### Status (03/22/2024)
- no existing library fulfills all requirements 
- core problem: model firmly baked into code everywhere in all of them
- we had to start from a very low level:
  - only able to analyze files
  - core necessary parts:
    - abstractions for recording, preprocessor, model 
    - model, preprocessing disentangled from rest => allows runtime replacement of model
  
- currently there: 
  - [x] model, preprocessor abstractions 
  - [x] disentanglement of data and analysis => allows exchange of analysis part 
  - [x] integration of core birdnet functionality back 
  - runs in python from prerecorded files 
  
- not yet there: 
  - user interface 
  - integrated system that would 'run alone'  
    - `birdnetlib` provides at the very least starting points 
  - documentation
  - no support for pytorch

### Code example

clone repo and install first from repo directory `python3 -m pip install .`

In [None]:
import sys 
sys.path.append("..")
import iSparrow.sparrow_model_base as spm
import iSparrow.sparrow_recording as spr
import iSparrow.preprocessor_base as spb
import iSparrow.utils as utils
import IPython

import tests.set_up_sparrow_env as sp

In [None]:
from pathlib import Path
import pandas as pd

In [None]:
# make a mock install of sparrow. will be invisible in the future
sp.install()

### Demo

- load model, preprocessor you want 
- add recording to be analyzed and assign it the model, preprocessor to use 
- analyze 

In [None]:
# variables for analysis
sigmoid_sensitivity = 1.0
num_threads = 12
min_conf = 0.25

# variables for recording
recording_path = sp.EXAMPLES / "soundscape.wav"
sample_rate = 48000
overlap = 0.0
sample_secs = 3.0
resample_type = "kaiser_fast"

In [None]:
ppd = utils.load_module("ppm", sp.MODELS / Path("birdnet_default") / "preprocessor.py")

In [None]:
md = utils.load_module("md", sp.MODELS / Path("birdnet_default") / "model.py")

In [None]:
preprocessor = ppd.Preprocessor(sample_rate=sample_rate, overlap=overlap, sample_secs=sample_secs, resample_type=resample_type)

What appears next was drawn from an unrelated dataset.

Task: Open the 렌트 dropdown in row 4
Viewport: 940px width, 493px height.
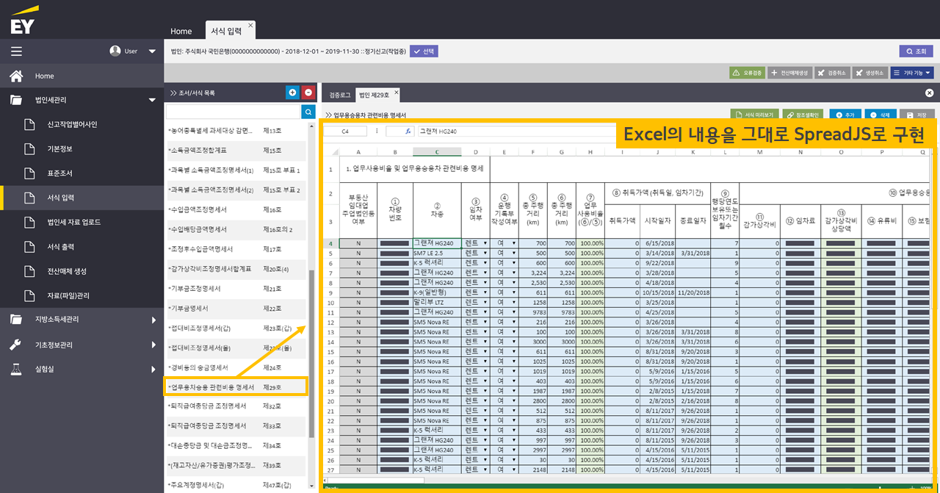Action: pos(485,244)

model = md.Model(sp.MODELS / "birdnet_default", num_threads=5, sigmoid_sensitivity=1.)

In [None]:
recording = spr.SparrowRecording(preprocessor, model, sp.EXAMPLES / "soundscape.wav", min_conf=min_conf)

In [None]:
recording.analyze()

In [None]:
IPython.display.Audio(sp.EXAMPLES / "soundscape.wav")

In [None]:
pd.DataFrame(recording.detections)

In [None]:
ppc = utils.load_module("ppm", sp.MODELS / Path("birdnet_custom") / "preprocessor.py")
mc = utils.load_module("md", sp.MODELS / Path("birdnet_custom") / "model.py")

### Support for Birdnet's transfer learning approach 

- train a new classifier in birdnet itself (port of training logic to sparrow possible, but low priority atm)

- use in conjunction with the default model 

- **does allow for appending new species to existing list, including mammals**

In [None]:
preprocessor = ppc.Preprocessor(sample_rate=sample_rate, overlap=overlap, sample_secs=sample_secs, resample_type=resample_type)

model = mc.Model(default_model_path=sp.MODELS / "birdnet_default", model_path=sp.MODELS / "birdnet_custom", num_threads=5, sigmoid_sensitivity=1.)

In [None]:
recording = spr.SparrowRecording(preprocessor, model, sp.EXAMPLES / "soundscape.wav", min_conf=min_conf)

In [None]:
recording.analyze()

In [None]:
pd.DataFrame(recording.detections)

### Load a different model into an existing recording instance

- read module that contains the model, preprocessor during program execution
- build preprocessor
- build model
- change model, preprocessor to new one, reset recording
- analyze
- change model upon request
- analyze again..

In [None]:
ppc = utils.load_module("ppm", sp.MODELS / Path("google_perch") / "preprocessor.py")
mc = utils.load_module("md", sp.MODELS / Path("google_perch") / "model.py")

In [None]:
preprocessor = ppc.Preprocessor(sample_rate=32000, sample_secs=5., resample_type=resample_type)
model = mc.Model(model_path=sp.MODELS / "google_perch", num_threads=5)

In [None]:
recording = spr.SparrowRecording(preprocessor, model, sp.EXAMPLES / "soundscape.wav", min_conf=min_conf)

In [None]:
recording.analyze()

In [None]:
pd.DataFrame(recording.detections)

In [None]:
ppc = utils.load_module("ppm", sp.MODELS / Path("birdnet_default") / "preprocessor.py")
mc = utils.load_module("md", sp.MODELS / Path("birdnet_default") / "model.py")

preprocessor = ppd.Preprocessor(sample_rate=sample_rate, overlap=overlap, sample_secs=sample_secs, resample_type=resample_type)

model = md.Model(sp.MODELS / "birdnet_default", num_threads=5, sigmoid_sensitivity=1.)

recording.set_analyzer(model, preprocessor)

print(recording.analyzer.name)
print(recording.processor.name, recording.processor.sample_rate)

In [None]:
recording.analyze()

In [None]:
pd.DataFrame(recording.detections)

### Current concept for usage in final deployment 

- bundle model file with implementations of `model`, `preprocessor` derived from a base provided by sparrow. ==> Scientist 
- upload models to huggingface
- give url or model name to Sparrow
  - Sparrow handles caching of models so they aren't downloaded again
- execute procedure above in an encapsulated way 
- shouldn't create gap in data acquisition?